EVERYTHING IN BETWEEN. I don’t think I could only write about books and backpacking, although my blog perhaps could benefit from such constraint. I want my blog to be a really big sandbox–a place where I can dig into new research territory and still be free enough to move to the next shiny toy sitting beside me without a second thought. My blog, then, represents a foray into what Mark calls “new product development.” In that vein, I’ve posted on films like Black Swan, cultural phenomena like Daylight Savings Time, and the writerly aspects of blogging. To maintain some semblance of continuity, though, I’ve labeled such posts as my participation in the “life of the mind,” a concept that many PhD students erroneously view as being singularly accessible via tenure-track, research-focused positions in the academy.
RELEVANT, TIMELY CONTENT. Despite having a focused yet fluid content plan, I struggle with generating content.
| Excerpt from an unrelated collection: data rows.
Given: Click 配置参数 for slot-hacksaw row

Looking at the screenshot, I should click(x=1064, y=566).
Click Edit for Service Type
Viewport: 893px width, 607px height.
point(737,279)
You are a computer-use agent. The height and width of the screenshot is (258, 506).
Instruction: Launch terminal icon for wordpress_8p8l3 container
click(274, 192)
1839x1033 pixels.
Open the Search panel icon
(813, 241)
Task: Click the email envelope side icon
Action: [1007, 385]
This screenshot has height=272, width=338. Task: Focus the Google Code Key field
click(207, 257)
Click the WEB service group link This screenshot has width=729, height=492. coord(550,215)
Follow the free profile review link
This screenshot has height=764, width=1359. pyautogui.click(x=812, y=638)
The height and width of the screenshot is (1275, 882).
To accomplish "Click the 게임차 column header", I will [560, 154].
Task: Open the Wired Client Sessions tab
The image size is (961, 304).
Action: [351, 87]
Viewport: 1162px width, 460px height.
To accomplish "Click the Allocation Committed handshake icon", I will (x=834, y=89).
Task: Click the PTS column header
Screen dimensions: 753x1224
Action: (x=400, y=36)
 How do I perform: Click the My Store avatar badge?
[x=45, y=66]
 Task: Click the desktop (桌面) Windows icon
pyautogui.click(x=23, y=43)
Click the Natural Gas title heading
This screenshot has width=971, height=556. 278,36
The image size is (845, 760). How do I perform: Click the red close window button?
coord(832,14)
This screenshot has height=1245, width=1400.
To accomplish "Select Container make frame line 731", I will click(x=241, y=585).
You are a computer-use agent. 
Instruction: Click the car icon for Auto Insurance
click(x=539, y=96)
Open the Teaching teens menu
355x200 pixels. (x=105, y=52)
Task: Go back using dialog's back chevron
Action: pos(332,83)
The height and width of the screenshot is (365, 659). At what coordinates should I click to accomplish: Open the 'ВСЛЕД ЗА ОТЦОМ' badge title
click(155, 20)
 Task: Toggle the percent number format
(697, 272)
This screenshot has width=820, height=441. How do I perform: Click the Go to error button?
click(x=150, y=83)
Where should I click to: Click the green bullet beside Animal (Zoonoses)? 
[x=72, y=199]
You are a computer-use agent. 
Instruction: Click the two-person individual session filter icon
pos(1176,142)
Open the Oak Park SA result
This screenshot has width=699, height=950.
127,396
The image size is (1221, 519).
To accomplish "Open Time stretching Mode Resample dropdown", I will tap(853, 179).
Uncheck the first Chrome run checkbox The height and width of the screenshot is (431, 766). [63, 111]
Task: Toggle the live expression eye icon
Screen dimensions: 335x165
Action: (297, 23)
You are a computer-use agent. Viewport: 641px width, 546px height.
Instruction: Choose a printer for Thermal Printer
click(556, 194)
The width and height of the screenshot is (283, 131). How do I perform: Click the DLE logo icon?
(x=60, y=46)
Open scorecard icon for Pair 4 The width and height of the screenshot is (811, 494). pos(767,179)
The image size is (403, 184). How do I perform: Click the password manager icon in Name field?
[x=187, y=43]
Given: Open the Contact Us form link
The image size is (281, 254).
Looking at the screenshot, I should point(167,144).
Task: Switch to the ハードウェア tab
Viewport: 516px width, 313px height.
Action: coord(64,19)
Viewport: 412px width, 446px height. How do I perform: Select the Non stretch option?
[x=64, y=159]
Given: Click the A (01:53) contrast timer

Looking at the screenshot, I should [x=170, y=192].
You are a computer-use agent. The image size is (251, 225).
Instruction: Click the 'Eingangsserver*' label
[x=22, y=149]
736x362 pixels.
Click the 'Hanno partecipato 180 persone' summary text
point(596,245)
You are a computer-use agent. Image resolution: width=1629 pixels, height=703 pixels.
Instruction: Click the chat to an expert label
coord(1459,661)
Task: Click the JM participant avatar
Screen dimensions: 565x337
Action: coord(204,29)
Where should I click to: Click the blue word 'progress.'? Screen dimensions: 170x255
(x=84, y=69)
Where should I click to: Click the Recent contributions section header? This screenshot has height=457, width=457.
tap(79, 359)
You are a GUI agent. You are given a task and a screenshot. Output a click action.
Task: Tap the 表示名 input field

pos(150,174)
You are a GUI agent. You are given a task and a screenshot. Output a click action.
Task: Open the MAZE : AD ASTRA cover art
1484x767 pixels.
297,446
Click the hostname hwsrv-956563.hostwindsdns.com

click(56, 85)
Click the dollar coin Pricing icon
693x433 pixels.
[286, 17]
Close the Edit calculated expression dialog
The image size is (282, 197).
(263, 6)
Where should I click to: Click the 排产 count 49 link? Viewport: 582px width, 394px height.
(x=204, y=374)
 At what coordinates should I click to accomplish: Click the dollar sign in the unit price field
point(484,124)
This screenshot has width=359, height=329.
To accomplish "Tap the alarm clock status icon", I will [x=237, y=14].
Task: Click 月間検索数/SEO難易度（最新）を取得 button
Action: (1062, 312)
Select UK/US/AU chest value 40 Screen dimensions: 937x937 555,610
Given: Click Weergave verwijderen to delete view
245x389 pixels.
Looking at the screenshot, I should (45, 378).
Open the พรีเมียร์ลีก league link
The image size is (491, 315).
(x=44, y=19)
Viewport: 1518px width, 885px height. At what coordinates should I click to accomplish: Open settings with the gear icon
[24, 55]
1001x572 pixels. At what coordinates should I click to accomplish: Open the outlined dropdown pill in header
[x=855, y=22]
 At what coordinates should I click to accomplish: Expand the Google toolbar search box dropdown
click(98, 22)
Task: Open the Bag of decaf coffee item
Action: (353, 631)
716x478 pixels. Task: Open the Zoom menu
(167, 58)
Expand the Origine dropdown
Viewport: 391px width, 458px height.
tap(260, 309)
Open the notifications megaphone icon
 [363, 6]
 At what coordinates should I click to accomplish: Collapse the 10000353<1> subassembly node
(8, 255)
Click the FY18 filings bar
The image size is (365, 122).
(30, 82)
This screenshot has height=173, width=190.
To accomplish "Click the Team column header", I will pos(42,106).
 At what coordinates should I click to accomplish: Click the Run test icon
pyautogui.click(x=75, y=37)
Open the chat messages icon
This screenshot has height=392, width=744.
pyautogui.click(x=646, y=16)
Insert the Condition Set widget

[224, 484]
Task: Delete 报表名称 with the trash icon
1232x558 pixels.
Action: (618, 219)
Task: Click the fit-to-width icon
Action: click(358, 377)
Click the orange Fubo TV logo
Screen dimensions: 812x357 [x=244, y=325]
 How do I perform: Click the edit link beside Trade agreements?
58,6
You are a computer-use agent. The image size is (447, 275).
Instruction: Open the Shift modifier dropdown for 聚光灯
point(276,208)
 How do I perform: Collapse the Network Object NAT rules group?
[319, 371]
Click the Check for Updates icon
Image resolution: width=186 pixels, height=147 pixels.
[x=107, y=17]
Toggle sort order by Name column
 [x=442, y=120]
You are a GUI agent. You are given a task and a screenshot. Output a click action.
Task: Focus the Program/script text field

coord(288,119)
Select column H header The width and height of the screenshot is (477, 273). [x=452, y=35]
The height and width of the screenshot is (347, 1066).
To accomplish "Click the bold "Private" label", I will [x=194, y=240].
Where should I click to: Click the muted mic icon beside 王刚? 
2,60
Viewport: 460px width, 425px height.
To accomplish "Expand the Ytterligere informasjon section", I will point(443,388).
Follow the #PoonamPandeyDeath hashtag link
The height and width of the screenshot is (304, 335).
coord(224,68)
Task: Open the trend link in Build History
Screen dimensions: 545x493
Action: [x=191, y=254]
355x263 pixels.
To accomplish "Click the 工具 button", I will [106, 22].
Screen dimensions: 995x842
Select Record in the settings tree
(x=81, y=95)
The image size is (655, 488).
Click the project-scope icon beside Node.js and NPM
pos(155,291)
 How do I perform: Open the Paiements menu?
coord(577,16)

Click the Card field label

When this happens, I often look to a calendar or the news for inspiration: What holidays, celebrations, and important dates are looming? What is going on in the world? For instance, I published a short piece on William Carlos Williams’ poem, “Spring and All,” on March 31, the day before the beginning of National Poetry Month. The piece garnered the most hits of any post on my blog thus far. [I'm still a little sad that I missed publishing something for Zombie Awareness Month (May), but at least I've netted one post for National Outdoors Month (June).] In creating an editorial calendar that links future content to significant, upcoming events, I have a nice supply of content ideas at my disposal that have broad appeal.
TEACHING AND RESEARCH. While my blog appears to present a skewed or incomplete portrait of who I am as a PhD candidate–a teacher-scholar–I do address my teaching and research endeavors on my blog. Instead of posting on these topics, however, I created fixed pages about my teaching activities and research interests. Blog pages can be accessed no matter which post a reader is browsing, and therefore, pages establish (and create easy access to) an important part of my identity, including my academic and professional credentials.
How do such writing endeavors move me closer to my employment goals? Why do I blog as an academic? See part 2 of this series.
In the meantime, I have some questions: Are you a grad student or PhD candidate who blogs? What do you write about? Did (do) you think about differentiating your product–that is, making your blog stand out from the rest of the pack?